Meta introduced its next-generation Ray-Ban Meta smart classes collection at a recent event—the glasses now integrate the Meta AI conversational assistant, which can be engaged with a wakeword. Users can use the assistant to, in Meta’s words, “spark creativity, get information, and control [their] glasses.”

The Rewind Pendant is a wearable that looks like a necklace and captures audio from the real world—it then transcribes, encrypts, and stores that information locally on a user’s phone. The pendant looks bare-bones—a simple necklace with a cylindrical pendant—and is sold as being “powered by truly everything you’ve seen, said, or heard.”

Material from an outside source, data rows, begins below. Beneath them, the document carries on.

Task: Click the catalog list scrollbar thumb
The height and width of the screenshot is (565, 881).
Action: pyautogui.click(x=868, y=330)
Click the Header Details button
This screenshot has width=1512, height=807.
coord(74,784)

Tab’s founder, Avi Schiffmann, announced and demoed the device at a recent event—Tab is also a necklace, and Schiffmann presented the device as a database of users' conversations and daily lives that can help them with work, idea generation, and more. The personal assistant can extract information from multiple sources, and Avi describes interaction with the system as “a late night conversation with a friend, as the AI truly understands you.” Tab also does not store transcripts or audio recordings for privacy and security reasons.

Why does it matter?

The different competitors in the wearable AI space have a number of different reasons for developing their systems. Meta and Amazon have a particular interest in seeking smartphone alternatives because of Google and Apple’s duopoly in the smartphone space, and so Meta might seek to make its device an explicit replacement for the smartphone. The Rewind Pendant, however, stores its data on users’ phones and doesn’t present itself as an alternative. Tab’s presentation also doesn’t position it explicitly against the smartphone. While there are few details on the Humane Ai Pin, it is described as a “post-smartphone” device.

Whether or not it seeks to oust the smartphone, each competitor in the wearable AI space presents a picture of how conversational AI systems could integrate more seamlessly into our daily lives. A user might, following a long conversation with coworkers about a product, leave the room and ask her device to help her brainstorm ideas for the product’s future direction and align those with her coworkers’ opinions.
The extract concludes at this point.